I hate my scale. Hate Hate Hate Hate Hate Hate Hate Hate Hate Hate Hate Hate Hate Hate Hate Hate Hate Hate Hate Hate Hate Hate Hate Hate. AAAAUUUURRRGGGHHHH!

According to my scale (did I mention I hate it?) -- I've managed to gain 3 pounds since yesterday. Rather amazing, since I only ate 1400 darn calories yesterday! AAAAUUUUGGGHHHH! And all that water I drank yesterday, like a good girl? I think it is ALL STILL INSIDE ME!!!!!!  (Note to self: Do not weight yourself on any day but Mondays or you will go insane, trust me) 

(sigh)  Either the scale was wrong yesterday (I did best 2 of 3 for the weight I charted), the scale is wrong today (I did best 89 out of 100), or the Newtonian laws of physics have somehow been mutatedly altered in the state of California -- no doubt caused by aliens causing a shift in the tectonic plates and foreshadowing a massive impending earthquake as well as my inexplicable three pound weight gain. (Note to self: stop watching cheesy B disaster movies on the Sci Fi channel)

I am a week out from my period .... could this be some weird, hormone-caused water retention? I did drink LOTS and LOTS of water yesterday .... and not one single diet soda (I usually have 2-3) .... so is THIS what "fully hydrated" looks like?!?!?!? EEEEEEK! EEEEEEK! EEEEEEEEEK!

I hate my scale. Damn space aliens.

____________________________________

=^..^= MOLLY (Danger: Woman Ranting)

 

Hmmm...DH out of town, and you found the hidden scale????

Now why do you do that to yourself, Molly???

Don't we all have a love/hate relationship with those darned number-spuing mechanical devices?? I have two of them in the house...who the heck needs TWO scales. Well, of course, who can believe just one such monster, after all?

And can they be trusted when the scale in the doctor's office/gym gives a different number???
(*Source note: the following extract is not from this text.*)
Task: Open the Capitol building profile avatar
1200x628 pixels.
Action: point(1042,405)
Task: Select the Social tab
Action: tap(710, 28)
OK, here's my pledge: I will only weigh on Fridays, only on one scale and only one reading. I WILL NOT be unnerved by what the *&%$#* number says! I AM NOT a number, I am a person!

Anyone want to join that pledge, anyone at all???!!!???

"My" scale is in the ladies' dressing room at the gym which is seriously cramping my "weighing-in" style...I'm too shy to weigh naked, which I would prefer. So, I have developed a slight case of OCD to the extent that I must wear the exact same clothes, shoes and socks on weigh-in day in order to be sure the evil scale doesn't "cheat" me! I can't swear at the scale there either because I don't want to shock my fellow exercisers...although I'm sure that a sizable (no pun intended!) number of them would totally understand!

JJ :-)
It tookme about an hour to really.. READ this post... An hour of laughing my RUMP off literally!!! must have burned 100 + calories.... HILARIOUS LADIES!!!! Time for me to leave work now and head to the gym.. WOOHOO!!
Here's my rant!  Yesterday I went out walk/jogging (or wogging as it's called I found out) at lunch.  I work on a Navy base and they have 2 different paths along the road in the shoulder area.  The first one is the bike path (closest to the cars since they're faster I guess) and then the walking path.  Now each is a reasonable width of probably 5 feet wide so it's like walk path/bike path/lane 1/lane2/bike path/walk path.  You catch my drift.  So yesterday I was wogging along with my ipod blaring and I notice cars completely crossing into the other lane next to me!!  Mind you, I'm already on the outside of my lane to let runners run on my left in between the walk/bike paths.  So technically I'm already 8 feet away from these cars and they still feel the need to swerve into the other lane (pending no oncoming traffic mind you) to avoid hitting me!  A small swerve is courtesy and still even that is silly because I'm so far away but IN the other lane?!  COME ON, I'm not THAT fat!!!

Abbs.... I am certain they weren't avoiding you.  They probably just thought they were being nice!

However, on that same note.  We recently moved to the island of Guam.  For those unfamiliar, it is south of Japan, etc.  The local people are short, dark and yet rather round so that's not so bad.  However, there is also a large Filipino population and a HUGE amount of Japanese tourists.  These are very small people.

Now, I, on the other hand am 6' tall... very white... and not yet skinny.  I swear... I can't walk down the same sidewalk with these little people without them running in terror... or at least looking in terror!!  What am I, Godzilla?????